With the rapid growth of medical image data, there is an increasing need for real-time uploading and storage of these images despite limitations in network bandwidth and storage capacity. However, existing medical image compression technologies are unable to achieve joint optimization of compression rate and image quality (referred to as "rate-distortion" optimization). The primary goal of this study is to maximize the compression of medical images while ensuring high-quality reconstruction. This study utilizes two methods for compressing medical images intended for long-term storage. In the first approach, images are simplified through a hierarchical model that classifies image elements using a neural network. These classified images are then compressed using Huffman coding. The second method employs a prediction-based approach involving deep neural network training. By utilizing a trained neural network, this approach reduces data requirements by estimating pixel positions, with the remaining data compressed using Huffman coding.
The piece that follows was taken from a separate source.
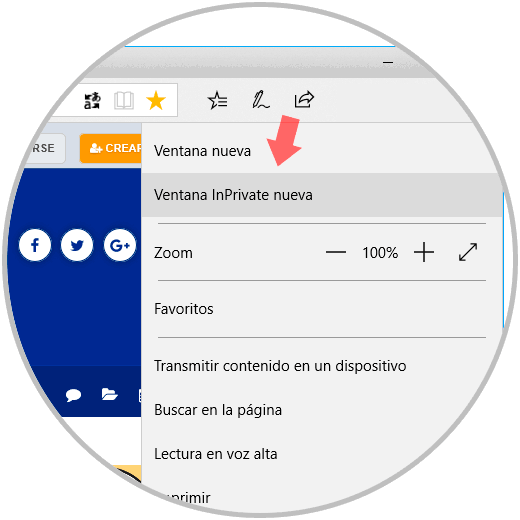Image resolution: width=520 pixels, height=520 pixels.
Task: Click the orange CREAR button
Action: coord(111,148)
To reconstruct the images, the compressed data is decoded, and an enhanced spatial filtering technique is applied, followed by reconstruction using the Wild Horse Optimization (WHO) and Gray Wolf Optimization (GWO) meta-heuristic algorithms. This method allows the proposed strategies to function effectively in non-deterministic environments without compromising compression efficiency. The proposed methods successfully simplify medical images, resulting in improved decoding speeds. We achieved a Structural Similarity Index (SSIM) of 0.9637 and a Peak Signal-to-Noise Ratio (PSNR) of 38.196, both indicating high reconstruction quality. Performance metrics were then analyzed in the context of daily practical applications. Compared to existing deep learning-based approaches, our proposed methods provide high levels of compression while preserving excellent image quality.